= What you have to do =
Look through the entries for the line containing "This screenshot has width=924, height=662.". Then output that line and every line after it, exactly, to the end.

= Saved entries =

● ● ● ● ● ● ●

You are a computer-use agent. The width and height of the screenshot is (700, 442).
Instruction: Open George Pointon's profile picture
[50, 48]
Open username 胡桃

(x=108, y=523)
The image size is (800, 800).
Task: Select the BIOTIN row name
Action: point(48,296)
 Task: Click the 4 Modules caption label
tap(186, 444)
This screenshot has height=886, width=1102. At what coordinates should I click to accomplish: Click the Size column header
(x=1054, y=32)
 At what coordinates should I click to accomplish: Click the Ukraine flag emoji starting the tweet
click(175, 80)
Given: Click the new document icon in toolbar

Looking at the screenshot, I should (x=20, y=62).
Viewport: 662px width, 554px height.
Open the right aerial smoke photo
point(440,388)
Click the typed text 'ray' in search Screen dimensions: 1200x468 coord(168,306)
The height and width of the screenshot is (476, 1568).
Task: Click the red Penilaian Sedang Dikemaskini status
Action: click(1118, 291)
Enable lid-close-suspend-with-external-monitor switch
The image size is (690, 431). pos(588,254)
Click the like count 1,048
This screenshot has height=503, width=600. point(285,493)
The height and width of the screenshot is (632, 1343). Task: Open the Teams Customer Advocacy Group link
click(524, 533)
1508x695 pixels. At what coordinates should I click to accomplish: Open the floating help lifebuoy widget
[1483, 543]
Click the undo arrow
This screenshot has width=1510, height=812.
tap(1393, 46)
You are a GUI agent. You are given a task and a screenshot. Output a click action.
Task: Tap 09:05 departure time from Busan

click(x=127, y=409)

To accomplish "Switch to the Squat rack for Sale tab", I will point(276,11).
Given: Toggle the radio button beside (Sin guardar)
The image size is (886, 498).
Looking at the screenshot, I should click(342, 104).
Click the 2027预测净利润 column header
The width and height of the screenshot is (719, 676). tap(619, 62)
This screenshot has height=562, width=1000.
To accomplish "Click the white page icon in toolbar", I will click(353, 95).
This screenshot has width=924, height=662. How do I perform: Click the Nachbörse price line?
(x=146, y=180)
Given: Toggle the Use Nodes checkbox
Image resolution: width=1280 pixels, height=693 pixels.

● ● ● ● ● ● ●

= Written response =
This screenshot has width=924, height=662. How do I perform: Click the Nachbörse price line?
(x=146, y=180)
Given: Toggle the Use Nodes checkbox
Image resolution: width=1280 pixels, height=693 pixels.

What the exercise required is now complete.